六二の動は、直にして方なり。習わざれども利ろしからざるなしとは、地道光(おお)いなればなり。
六三。章(あや)を含みて貞にすべし。あるいは王事に従うも、成すことなくして終わり有り。
章を含みて貞にすべしとは、時をもって発せよとなり。あるいは王事に従うとは、知光大なればなり。
六四。嚢(ふくろ)を括(くく)る。咎めもなく、誉もなし。
嚢を括る、咎めなしとは、慎めば害あらざるなり。
六五。黄裳(こうしょう)、元吉なり。
黄裳元吉とは、文(あや)中に在ればなり。
上六。竜野に戦う。その血玄黄(げんこう)なり。
竜野に戦うとは、その道窮(きわ)まればなり。
用九。永く貞(ただ)しきに利(よ)ろし。
用六の永貞は、大をもって終わるなり。
坤為地の爻辞解説
「初爻変爻」:まあ大丈夫だろうと思うような小さな懸念が、後々大きな問題になります。放置せず、厳格に対処しましょう。
「二爻変爻」:直方大という姿勢が推奨されています。実直かつ清廉潔白、公明正大であるべきということです。

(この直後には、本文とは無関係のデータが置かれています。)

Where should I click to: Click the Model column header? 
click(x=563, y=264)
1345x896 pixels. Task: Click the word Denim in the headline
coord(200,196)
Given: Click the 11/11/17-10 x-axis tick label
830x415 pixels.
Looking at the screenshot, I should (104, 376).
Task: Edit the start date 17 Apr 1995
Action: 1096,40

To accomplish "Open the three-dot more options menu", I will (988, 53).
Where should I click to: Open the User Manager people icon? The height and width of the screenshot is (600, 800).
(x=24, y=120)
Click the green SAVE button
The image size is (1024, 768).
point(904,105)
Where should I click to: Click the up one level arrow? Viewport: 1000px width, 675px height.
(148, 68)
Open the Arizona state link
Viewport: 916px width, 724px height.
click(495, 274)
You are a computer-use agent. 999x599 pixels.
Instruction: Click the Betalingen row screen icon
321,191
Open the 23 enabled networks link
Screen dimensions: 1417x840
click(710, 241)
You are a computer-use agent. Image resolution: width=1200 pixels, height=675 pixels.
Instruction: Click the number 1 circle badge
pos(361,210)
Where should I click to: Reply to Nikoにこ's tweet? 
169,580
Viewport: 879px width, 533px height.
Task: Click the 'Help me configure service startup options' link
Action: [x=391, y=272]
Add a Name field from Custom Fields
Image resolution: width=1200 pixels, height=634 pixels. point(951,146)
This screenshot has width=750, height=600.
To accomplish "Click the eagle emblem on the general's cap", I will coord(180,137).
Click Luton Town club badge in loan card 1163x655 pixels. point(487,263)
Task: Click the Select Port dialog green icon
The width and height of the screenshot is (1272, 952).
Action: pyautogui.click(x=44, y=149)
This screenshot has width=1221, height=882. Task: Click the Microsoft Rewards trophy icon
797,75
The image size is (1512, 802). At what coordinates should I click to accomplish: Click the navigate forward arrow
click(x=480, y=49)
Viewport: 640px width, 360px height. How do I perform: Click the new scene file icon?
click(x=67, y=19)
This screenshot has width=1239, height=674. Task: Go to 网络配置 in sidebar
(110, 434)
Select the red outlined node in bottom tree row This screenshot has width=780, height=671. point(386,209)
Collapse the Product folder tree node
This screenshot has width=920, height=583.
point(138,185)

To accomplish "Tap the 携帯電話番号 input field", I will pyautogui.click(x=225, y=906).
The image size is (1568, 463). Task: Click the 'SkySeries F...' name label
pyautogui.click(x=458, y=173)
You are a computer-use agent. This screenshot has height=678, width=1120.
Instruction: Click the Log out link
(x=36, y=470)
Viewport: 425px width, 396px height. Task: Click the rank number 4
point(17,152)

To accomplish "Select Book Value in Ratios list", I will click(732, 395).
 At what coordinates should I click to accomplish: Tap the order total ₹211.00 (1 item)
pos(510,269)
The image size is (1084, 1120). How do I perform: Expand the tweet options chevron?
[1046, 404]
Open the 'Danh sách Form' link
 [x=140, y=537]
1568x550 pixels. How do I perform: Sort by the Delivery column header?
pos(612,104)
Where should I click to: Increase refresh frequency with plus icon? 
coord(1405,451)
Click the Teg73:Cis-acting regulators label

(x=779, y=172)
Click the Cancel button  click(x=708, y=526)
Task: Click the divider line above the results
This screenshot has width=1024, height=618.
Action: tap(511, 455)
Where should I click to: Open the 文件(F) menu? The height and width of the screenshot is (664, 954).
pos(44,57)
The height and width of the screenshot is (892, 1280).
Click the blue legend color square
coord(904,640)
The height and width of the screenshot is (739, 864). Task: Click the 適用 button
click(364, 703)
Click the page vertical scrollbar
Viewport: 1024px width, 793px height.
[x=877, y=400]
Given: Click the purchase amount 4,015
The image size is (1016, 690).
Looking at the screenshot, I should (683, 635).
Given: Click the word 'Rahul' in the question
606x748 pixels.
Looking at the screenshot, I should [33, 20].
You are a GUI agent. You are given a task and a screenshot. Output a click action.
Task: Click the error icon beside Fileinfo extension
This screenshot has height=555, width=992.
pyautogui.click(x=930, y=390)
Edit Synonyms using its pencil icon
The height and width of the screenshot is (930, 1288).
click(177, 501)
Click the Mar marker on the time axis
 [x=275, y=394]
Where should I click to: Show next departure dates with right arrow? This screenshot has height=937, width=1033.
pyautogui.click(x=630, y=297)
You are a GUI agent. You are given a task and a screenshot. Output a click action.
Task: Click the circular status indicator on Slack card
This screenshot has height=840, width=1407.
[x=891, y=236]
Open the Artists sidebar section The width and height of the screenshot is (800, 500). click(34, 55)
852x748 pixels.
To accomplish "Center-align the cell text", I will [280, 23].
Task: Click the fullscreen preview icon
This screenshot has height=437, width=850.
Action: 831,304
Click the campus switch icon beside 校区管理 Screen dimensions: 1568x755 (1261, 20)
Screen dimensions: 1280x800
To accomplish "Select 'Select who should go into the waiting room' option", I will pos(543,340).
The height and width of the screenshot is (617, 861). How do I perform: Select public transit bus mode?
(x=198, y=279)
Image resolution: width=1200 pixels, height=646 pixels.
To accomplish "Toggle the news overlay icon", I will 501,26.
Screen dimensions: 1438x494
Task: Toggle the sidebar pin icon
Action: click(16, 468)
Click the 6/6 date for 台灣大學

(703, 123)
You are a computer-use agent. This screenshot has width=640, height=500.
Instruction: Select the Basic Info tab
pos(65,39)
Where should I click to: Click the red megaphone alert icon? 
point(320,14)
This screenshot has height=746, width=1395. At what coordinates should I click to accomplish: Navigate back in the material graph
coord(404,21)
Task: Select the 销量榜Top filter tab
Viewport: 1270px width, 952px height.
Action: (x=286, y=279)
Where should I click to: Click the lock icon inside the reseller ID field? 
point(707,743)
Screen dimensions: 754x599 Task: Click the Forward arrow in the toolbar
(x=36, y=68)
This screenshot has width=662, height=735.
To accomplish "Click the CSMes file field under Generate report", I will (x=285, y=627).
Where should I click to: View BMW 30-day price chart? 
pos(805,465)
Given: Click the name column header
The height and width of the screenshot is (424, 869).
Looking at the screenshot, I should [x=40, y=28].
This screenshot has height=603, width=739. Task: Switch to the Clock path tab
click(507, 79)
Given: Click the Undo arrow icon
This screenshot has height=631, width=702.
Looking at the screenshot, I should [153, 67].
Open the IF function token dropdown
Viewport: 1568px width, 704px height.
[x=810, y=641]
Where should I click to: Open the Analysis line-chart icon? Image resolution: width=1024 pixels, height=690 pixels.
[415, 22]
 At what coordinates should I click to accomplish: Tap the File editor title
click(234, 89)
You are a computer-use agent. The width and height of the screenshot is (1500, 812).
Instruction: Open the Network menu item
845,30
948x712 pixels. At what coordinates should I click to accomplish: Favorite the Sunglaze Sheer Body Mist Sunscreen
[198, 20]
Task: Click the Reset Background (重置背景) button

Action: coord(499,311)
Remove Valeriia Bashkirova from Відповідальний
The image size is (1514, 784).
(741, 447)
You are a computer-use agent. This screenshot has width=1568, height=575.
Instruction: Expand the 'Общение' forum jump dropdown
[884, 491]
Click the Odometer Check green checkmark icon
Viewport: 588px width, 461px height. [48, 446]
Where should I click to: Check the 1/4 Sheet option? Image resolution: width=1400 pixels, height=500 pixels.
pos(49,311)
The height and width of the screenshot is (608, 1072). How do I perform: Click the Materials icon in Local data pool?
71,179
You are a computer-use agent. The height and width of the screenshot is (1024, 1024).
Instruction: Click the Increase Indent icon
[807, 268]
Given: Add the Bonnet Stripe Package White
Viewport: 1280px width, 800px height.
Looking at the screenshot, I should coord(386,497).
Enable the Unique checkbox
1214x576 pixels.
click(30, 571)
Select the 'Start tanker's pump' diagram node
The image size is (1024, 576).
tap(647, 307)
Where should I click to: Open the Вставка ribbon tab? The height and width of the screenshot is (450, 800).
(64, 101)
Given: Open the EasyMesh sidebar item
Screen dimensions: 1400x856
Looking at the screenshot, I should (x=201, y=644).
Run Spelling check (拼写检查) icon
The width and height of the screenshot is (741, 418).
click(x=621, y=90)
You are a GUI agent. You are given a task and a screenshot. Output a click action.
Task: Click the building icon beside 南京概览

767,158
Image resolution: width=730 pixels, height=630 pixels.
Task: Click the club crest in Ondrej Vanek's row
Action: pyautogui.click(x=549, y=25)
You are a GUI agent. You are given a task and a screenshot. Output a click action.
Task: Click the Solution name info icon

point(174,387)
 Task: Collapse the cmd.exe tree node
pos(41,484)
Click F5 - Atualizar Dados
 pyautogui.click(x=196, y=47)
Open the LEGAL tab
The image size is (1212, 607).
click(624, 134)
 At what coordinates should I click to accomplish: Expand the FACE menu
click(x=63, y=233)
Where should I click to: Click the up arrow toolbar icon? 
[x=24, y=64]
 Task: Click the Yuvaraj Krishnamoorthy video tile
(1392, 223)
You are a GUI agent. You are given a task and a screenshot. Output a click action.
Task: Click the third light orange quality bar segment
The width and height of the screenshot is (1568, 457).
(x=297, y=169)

「三爻変爻」:自分の力をひけらかさず、じっと目立たぬようにしておきましょう。
「四爻変爻」:主張したい気持ちを抑えて、自分の志や得意なことなどは黙っておいた方が良いです。
「五爻変爻」:人の話をよく聞きましょう。
「六爻変爻」:「坤」は目立たず動かずが吉の卦ですが、積極的に動いた結果、トラブルに見舞われます。
「霜を踏みて堅氷いたる」というフレーズが出てきますが、これは庭で霜を踏めばこれから寒くなる前兆だということがわかるという意味です。ただ霜が降りて風流だなあと詩情を感じているだけだと、気が付いた時には庭中が固い氷に覆われてしまう危険があります。このように物事には前兆があるので、見つけ次第手を打たなければばなりません。
こういった前兆を敏感に察知するためには、毎日を謙虚に繊細な感性を持って過ごす必要があります。目上の人には礼を失わず、後輩や年下に対しても適度な距離感で敬意を持って接する。このような姿勢が様々な予兆を察知する嗅覚を作るのです。
おかしな予兆があればすぐに対策を立て、それを実行に移す必要があります。危険を理解し対策してしまえば、それはもはや危険とは言えません。